### TASK DETAILS
The output is to match the entries below character for character.

### DATA EXCERPTS

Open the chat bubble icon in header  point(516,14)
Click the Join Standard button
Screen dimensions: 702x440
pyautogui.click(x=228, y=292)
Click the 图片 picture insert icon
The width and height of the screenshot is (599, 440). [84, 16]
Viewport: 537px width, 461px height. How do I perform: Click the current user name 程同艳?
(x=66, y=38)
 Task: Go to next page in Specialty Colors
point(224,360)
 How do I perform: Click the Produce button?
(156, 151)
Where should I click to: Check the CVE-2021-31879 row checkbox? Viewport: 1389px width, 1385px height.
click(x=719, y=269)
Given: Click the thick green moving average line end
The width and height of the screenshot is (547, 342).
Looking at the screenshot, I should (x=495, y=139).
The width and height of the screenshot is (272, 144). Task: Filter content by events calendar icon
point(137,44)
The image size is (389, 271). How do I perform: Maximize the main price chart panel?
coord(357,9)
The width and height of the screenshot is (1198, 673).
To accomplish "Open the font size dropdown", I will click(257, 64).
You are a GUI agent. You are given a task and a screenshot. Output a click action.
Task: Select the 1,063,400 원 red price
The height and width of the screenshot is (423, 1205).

### OUTPUT BELOW
Open the chat bubble icon in header  point(516,14)
Click the Join Standard button
Screen dimensions: 702x440
pyautogui.click(x=228, y=292)
Click the 图片 picture insert icon
The width and height of the screenshot is (599, 440). [84, 16]
Viewport: 537px width, 461px height. How do I perform: Click the current user name 程同艳?
(x=66, y=38)
 Task: Go to next page in Specialty Colors
point(224,360)
 How do I perform: Click the Produce button?
(156, 151)
Where should I click to: Check the CVE-2021-31879 row checkbox? Viewport: 1389px width, 1385px height.
click(x=719, y=269)
Given: Click the thick green moving average line end
The width and height of the screenshot is (547, 342).
Looking at the screenshot, I should (x=495, y=139).
The width and height of the screenshot is (272, 144). Task: Filter content by events calendar icon
point(137,44)
The image size is (389, 271). How do I perform: Maximize the main price chart panel?
coord(357,9)
The width and height of the screenshot is (1198, 673).
To accomplish "Open the font size dropdown", I will click(257, 64).
You are a GUI agent. You are given a task and a screenshot. Output a click action.
Task: Select the 1,063,400 원 red price
The height and width of the screenshot is (423, 1205).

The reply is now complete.